» **What to do**: Provide an exact repetition of every entry, with no word altered.

—————

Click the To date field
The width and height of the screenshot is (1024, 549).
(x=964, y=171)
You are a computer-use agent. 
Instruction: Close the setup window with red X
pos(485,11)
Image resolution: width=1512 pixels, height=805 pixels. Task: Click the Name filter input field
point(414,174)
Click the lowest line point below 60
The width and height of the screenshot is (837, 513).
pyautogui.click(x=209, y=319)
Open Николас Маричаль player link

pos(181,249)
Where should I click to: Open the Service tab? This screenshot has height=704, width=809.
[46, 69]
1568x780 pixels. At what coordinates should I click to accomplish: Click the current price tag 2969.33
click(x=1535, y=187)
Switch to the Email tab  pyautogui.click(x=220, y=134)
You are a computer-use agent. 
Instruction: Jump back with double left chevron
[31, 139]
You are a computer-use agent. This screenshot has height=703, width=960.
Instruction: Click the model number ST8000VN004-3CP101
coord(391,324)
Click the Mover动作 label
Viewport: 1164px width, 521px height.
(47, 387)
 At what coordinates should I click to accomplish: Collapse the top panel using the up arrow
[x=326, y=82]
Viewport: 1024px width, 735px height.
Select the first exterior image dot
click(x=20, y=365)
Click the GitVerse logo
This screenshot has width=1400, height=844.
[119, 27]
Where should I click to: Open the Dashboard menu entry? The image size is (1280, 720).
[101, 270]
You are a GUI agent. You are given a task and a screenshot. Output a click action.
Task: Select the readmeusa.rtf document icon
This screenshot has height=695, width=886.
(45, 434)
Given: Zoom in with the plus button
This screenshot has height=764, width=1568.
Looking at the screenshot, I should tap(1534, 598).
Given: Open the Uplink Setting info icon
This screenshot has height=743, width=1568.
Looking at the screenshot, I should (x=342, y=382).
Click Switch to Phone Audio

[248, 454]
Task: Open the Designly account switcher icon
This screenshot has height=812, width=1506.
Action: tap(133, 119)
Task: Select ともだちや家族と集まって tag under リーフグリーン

—————

» **Result**:
Click the To date field
The width and height of the screenshot is (1024, 549).
(x=964, y=171)
You are a computer-use agent. 
Instruction: Close the setup window with red X
pos(485,11)
Image resolution: width=1512 pixels, height=805 pixels. Task: Click the Name filter input field
point(414,174)
Click the lowest line point below 60
The width and height of the screenshot is (837, 513).
pyautogui.click(x=209, y=319)
Open Николас Маричаль player link

pos(181,249)
Where should I click to: Open the Service tab? This screenshot has height=704, width=809.
[46, 69]
1568x780 pixels. At what coordinates should I click to accomplish: Click the current price tag 2969.33
click(x=1535, y=187)
Switch to the Email tab  pyautogui.click(x=220, y=134)
You are a computer-use agent. 
Instruction: Jump back with double left chevron
[31, 139]
You are a computer-use agent. This screenshot has height=703, width=960.
Instruction: Click the model number ST8000VN004-3CP101
coord(391,324)
Click the Mover动作 label
Viewport: 1164px width, 521px height.
(47, 387)
 At what coordinates should I click to accomplish: Collapse the top panel using the up arrow
[x=326, y=82]
Viewport: 1024px width, 735px height.
Select the first exterior image dot
click(x=20, y=365)
Click the GitVerse logo
This screenshot has width=1400, height=844.
[119, 27]
Where should I click to: Open the Dashboard menu entry? The image size is (1280, 720).
[101, 270]
You are a GUI agent. You are given a task and a screenshot. Output a click action.
Task: Select the readmeusa.rtf document icon
This screenshot has height=695, width=886.
(45, 434)
Given: Zoom in with the plus button
This screenshot has height=764, width=1568.
Looking at the screenshot, I should tap(1534, 598).
Given: Open the Uplink Setting info icon
This screenshot has height=743, width=1568.
Looking at the screenshot, I should (x=342, y=382).
Click Switch to Phone Audio

[248, 454]
Task: Open the Designly account switcher icon
This screenshot has height=812, width=1506.
Action: tap(133, 119)
Task: Select ともだちや家族と集まって tag under リーフグリーン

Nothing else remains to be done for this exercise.